╔══

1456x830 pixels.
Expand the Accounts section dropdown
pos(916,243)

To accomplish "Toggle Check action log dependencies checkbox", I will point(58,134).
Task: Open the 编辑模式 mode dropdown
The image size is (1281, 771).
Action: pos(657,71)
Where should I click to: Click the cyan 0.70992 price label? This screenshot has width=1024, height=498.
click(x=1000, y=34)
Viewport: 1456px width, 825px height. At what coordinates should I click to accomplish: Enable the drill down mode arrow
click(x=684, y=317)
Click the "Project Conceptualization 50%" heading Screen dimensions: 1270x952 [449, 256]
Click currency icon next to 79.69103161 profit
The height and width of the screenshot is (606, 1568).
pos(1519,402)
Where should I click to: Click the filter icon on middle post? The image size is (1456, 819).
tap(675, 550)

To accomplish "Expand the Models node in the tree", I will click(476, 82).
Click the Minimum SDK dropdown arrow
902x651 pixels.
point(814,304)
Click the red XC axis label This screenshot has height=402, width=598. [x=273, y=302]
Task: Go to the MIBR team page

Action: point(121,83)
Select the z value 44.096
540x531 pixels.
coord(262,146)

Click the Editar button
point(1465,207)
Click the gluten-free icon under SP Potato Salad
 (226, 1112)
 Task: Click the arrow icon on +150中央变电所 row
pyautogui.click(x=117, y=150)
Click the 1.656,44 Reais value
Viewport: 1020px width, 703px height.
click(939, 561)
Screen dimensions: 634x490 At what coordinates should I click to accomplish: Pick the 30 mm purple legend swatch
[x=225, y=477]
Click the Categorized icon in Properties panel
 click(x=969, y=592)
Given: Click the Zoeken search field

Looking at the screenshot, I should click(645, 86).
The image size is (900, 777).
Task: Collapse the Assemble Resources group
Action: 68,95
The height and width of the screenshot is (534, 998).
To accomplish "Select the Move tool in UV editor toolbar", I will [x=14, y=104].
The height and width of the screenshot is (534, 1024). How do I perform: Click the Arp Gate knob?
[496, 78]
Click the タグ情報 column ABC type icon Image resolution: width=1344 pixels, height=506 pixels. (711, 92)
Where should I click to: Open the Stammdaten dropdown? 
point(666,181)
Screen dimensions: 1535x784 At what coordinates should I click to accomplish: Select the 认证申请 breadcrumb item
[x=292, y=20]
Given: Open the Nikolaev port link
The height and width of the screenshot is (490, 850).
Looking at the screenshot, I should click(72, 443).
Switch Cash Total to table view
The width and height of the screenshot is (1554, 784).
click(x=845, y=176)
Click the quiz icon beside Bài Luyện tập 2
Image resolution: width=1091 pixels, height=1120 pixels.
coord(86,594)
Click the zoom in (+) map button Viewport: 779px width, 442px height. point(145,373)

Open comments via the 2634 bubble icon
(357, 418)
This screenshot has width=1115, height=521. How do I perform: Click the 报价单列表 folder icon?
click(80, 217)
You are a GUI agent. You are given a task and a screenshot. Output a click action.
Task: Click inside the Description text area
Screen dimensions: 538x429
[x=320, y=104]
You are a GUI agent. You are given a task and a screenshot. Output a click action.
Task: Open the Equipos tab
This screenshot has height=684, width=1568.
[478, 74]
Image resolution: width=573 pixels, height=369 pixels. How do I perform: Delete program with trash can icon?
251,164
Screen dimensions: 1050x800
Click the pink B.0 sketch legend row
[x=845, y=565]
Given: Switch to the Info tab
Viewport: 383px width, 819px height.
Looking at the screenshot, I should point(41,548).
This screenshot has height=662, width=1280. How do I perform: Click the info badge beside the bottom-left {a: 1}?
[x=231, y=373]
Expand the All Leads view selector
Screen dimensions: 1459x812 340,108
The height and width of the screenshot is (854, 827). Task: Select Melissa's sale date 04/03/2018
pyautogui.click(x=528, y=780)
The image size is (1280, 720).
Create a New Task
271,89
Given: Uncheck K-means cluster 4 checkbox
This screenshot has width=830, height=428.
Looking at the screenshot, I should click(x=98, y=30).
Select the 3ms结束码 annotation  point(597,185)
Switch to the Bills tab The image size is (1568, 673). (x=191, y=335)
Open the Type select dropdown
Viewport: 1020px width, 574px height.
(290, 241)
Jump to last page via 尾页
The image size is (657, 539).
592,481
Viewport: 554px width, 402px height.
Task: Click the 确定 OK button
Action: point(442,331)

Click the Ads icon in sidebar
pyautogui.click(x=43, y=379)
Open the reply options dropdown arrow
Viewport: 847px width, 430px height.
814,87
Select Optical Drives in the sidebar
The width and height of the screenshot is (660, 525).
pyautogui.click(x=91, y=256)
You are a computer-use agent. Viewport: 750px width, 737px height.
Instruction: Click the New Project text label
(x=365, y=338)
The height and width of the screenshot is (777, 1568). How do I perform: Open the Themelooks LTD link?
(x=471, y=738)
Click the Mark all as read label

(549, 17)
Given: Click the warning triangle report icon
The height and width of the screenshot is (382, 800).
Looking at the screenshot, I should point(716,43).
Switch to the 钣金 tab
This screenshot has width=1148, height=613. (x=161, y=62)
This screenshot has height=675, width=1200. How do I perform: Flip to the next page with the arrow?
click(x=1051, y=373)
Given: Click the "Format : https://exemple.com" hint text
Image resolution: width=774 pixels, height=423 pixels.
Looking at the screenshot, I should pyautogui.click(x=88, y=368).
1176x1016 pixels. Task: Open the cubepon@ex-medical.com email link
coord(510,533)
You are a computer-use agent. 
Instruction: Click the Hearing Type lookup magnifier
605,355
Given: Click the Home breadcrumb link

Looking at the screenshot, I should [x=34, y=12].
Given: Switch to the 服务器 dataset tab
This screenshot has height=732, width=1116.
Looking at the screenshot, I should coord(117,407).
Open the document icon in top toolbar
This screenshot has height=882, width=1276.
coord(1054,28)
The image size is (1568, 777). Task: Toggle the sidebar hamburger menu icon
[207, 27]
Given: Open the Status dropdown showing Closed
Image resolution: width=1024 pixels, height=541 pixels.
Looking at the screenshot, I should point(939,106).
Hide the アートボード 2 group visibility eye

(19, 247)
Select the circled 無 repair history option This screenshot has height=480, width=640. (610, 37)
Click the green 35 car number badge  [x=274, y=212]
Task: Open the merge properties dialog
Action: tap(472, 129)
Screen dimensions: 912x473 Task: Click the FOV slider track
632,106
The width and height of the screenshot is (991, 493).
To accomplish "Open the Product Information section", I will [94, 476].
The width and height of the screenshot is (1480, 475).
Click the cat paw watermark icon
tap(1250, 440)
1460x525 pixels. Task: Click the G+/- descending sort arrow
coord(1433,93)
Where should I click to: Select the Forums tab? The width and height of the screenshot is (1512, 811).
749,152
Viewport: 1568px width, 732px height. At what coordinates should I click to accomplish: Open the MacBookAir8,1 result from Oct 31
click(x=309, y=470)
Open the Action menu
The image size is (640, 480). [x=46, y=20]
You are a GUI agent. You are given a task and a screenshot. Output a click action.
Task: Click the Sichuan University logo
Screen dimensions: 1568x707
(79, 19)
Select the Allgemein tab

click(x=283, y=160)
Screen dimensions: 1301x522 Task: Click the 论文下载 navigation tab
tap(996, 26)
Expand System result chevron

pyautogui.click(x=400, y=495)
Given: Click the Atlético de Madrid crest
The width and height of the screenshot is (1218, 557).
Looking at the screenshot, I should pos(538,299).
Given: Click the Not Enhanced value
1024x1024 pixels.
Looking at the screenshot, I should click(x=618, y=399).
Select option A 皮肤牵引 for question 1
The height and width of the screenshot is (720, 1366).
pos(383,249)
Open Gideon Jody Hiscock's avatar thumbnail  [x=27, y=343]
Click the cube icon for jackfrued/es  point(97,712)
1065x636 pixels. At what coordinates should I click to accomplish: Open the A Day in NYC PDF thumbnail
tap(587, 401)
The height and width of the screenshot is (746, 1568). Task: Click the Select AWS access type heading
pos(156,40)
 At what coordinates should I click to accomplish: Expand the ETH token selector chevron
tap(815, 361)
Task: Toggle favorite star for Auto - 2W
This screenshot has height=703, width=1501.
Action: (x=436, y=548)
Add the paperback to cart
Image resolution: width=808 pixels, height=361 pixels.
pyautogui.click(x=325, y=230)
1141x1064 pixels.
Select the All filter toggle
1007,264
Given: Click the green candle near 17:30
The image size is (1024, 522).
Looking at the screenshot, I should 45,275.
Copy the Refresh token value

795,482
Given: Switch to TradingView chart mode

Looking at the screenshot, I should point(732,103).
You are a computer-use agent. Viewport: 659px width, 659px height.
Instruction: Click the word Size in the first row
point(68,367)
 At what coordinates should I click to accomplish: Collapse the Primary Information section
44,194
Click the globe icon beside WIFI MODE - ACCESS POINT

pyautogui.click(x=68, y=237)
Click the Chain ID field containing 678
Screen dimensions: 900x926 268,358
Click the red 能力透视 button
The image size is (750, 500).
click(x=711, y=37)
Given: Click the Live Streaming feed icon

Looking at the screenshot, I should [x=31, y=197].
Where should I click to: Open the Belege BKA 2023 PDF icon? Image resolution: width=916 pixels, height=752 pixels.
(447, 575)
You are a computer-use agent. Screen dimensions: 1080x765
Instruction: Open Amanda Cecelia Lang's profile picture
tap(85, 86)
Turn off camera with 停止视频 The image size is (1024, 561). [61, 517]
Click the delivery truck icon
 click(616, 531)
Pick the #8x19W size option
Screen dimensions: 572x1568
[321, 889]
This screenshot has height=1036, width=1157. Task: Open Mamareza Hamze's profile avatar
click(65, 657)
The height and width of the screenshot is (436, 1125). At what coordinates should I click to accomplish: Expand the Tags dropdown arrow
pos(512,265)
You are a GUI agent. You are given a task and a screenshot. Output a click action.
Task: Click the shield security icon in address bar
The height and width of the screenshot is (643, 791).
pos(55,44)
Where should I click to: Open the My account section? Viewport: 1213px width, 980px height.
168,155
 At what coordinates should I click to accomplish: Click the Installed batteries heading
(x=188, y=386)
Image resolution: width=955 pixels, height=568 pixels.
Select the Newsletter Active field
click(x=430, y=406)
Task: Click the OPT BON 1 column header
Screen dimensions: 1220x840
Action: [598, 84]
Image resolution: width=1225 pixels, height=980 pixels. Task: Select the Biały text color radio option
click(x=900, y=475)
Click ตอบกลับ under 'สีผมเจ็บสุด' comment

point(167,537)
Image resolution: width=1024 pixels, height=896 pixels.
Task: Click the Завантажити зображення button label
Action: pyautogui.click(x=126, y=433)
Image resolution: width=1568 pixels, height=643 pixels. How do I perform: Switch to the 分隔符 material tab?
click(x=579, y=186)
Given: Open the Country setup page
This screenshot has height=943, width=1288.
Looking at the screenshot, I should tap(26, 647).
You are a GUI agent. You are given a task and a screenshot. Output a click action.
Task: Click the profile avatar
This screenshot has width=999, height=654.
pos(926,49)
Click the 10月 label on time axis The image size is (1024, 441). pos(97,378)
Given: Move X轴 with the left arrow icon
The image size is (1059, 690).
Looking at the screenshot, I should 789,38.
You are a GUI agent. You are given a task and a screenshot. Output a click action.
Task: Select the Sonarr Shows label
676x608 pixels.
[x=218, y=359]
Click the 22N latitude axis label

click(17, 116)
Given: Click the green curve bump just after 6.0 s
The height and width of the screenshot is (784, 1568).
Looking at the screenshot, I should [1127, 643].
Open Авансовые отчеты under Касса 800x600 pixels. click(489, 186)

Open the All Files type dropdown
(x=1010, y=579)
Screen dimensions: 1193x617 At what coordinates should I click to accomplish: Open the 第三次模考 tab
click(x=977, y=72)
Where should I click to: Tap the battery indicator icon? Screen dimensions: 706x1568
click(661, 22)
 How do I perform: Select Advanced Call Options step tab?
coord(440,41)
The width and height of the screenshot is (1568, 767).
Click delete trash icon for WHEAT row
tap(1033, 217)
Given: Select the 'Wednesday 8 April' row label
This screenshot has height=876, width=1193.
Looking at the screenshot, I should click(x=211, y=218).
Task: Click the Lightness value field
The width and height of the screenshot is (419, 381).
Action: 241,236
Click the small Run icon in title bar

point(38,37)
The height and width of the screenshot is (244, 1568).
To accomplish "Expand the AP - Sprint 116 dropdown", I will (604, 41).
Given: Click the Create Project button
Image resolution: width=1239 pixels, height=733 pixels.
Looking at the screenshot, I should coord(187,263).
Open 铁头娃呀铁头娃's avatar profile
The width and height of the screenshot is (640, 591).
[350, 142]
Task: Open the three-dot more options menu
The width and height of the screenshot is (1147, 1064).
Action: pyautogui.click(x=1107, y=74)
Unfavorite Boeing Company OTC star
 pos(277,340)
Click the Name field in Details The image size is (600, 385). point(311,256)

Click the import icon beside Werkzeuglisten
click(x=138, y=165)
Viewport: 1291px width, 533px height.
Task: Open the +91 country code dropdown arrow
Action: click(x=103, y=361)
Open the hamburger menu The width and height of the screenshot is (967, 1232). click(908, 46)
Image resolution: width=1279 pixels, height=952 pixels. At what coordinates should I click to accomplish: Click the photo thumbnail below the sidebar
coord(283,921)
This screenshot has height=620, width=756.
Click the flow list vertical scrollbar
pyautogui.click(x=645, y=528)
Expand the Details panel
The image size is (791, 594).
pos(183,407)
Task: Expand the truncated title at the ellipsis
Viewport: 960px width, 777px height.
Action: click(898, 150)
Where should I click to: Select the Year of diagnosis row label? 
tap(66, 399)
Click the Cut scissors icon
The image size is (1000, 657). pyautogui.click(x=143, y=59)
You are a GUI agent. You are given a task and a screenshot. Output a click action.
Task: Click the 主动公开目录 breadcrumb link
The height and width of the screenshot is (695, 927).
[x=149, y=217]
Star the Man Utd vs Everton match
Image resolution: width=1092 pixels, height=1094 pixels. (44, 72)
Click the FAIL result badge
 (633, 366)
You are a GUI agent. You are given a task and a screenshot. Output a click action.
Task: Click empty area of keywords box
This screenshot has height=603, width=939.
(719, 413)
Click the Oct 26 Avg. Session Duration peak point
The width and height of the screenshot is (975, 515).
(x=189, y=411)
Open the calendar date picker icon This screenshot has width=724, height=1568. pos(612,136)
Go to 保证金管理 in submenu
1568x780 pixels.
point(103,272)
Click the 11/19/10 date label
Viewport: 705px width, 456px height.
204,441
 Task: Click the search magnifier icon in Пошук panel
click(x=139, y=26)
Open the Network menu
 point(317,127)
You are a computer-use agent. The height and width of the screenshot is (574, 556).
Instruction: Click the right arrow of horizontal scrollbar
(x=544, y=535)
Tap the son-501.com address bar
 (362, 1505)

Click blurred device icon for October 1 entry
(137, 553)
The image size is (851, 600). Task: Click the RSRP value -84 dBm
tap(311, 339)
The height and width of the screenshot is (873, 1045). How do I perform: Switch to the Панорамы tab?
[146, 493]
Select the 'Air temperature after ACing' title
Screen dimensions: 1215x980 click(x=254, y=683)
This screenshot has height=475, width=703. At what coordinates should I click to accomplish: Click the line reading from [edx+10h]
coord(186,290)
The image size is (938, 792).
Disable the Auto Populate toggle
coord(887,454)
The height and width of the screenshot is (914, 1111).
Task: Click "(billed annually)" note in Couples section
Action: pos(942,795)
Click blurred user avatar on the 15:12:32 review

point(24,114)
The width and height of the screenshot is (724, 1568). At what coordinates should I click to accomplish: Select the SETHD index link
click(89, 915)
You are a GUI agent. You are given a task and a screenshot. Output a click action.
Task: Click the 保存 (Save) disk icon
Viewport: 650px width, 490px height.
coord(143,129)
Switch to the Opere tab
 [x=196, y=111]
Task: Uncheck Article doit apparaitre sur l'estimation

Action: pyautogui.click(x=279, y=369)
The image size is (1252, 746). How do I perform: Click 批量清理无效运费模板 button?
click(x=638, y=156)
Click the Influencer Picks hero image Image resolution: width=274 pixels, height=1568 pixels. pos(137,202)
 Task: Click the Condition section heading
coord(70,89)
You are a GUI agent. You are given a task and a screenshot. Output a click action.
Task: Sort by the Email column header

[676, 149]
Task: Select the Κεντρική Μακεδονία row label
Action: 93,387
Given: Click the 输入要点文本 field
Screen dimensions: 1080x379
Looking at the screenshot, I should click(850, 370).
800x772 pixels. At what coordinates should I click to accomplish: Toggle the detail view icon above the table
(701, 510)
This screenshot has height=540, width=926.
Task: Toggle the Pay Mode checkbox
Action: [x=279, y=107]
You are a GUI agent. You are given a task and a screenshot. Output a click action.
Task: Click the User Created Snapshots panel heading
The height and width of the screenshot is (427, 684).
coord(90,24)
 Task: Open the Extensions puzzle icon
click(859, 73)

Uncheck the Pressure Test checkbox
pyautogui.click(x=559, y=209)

╚══

■ What this task involves ■
Nothing but a number should be given: the tally of lines in the listing that contain "area".

■ Expected answer ■
2